Au cours d’un briefing organisé lundi 17 août à Kinshasa, le ministre délégué près le ministre de la Défense nationale chargé des anciens combattants, Éliezer Ntambwe, a indiqué que 596 personnes sorties de la brousse ont été conduites à Kaniama-Kasese dans le cadre du processus de désarmement et de réinsertion. D’autres personnes ayant quitté les zones de conflit seraient encore regroupées dans différents villages ou présentes à Kinshasa.

Pour le membre du gouvernement, cette opération constitue l’un des volets de la mission qui lui a été confiée par le chef de l’État, notamment en matière de démobilisation des insurgés et de récupération des armes.

Le dialogue privilégié

Éliezer Ntambwe affirme que les autorités privilégient la persuasion et le dialogue pour encourager les combattants à renoncer aux armes. Les missions effectuées dans les zones concernées auraient ainsi permis de convaincre plusieurs personnes encore retranchées dans la brousse de se rendre volontairement.

Le ministre rejette par ailleurs toute idée de négociations clandestines. Il assure que les démarches menées par les autorités se sont déroulées de manière ouverte et transparente, certaines ayant été effectuées en présence de journalistes.

Sur le volet du désarmement, 146 armes ont déjà été récupérées et remises aux services compétents de la Défense nationale. D’autres armes auraient également été retrouvées dans les localités abandonnées par les personnes ayant quitté la brousse.

Le défi de la reconstruction

Pour le gouvernement, la fin des violences doit nécessairement être suivie d’un processus de reconstruction et de réconciliation.

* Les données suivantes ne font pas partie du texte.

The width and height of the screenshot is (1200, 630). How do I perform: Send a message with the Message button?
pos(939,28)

Plusieurs habitations ayant été incendiées ou détruites, l’État entend également agir sur les conséquences sociales et matérielles du conflit.

Le ministre plaide notamment pour la mise en place de forums de dialogue réunissant les différentes communautés concernées. L’objectif est de rétablir la confiance et de prévenir une nouvelle escalade des tensions.

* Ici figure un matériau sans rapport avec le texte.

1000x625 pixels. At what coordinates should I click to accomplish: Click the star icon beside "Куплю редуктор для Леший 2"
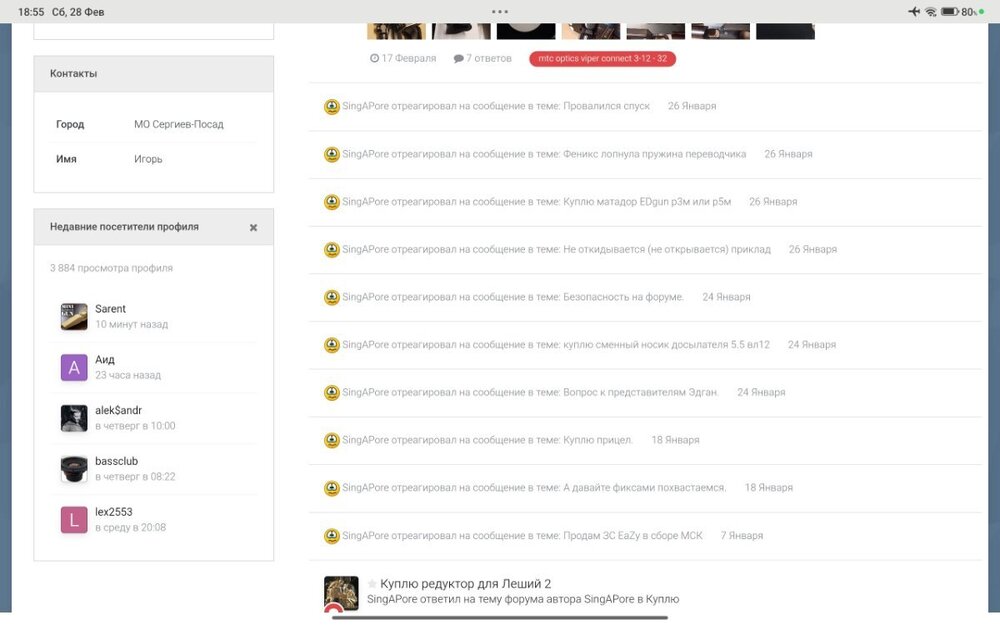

Au-delà de la sécurité, Éliezer Ntambwe estime que l’instabilité compromet les perspectives de développement des territoires concernés. La construction d’écoles, de routes et de centres de santé demeure difficile tant que l’insécurité persiste.

Le gouvernement entend ainsi associer désarmement, sensibilisation et dialogue communautaire pour consolider le retour à la paix dans les zones affectées par le phénomène Mobondo.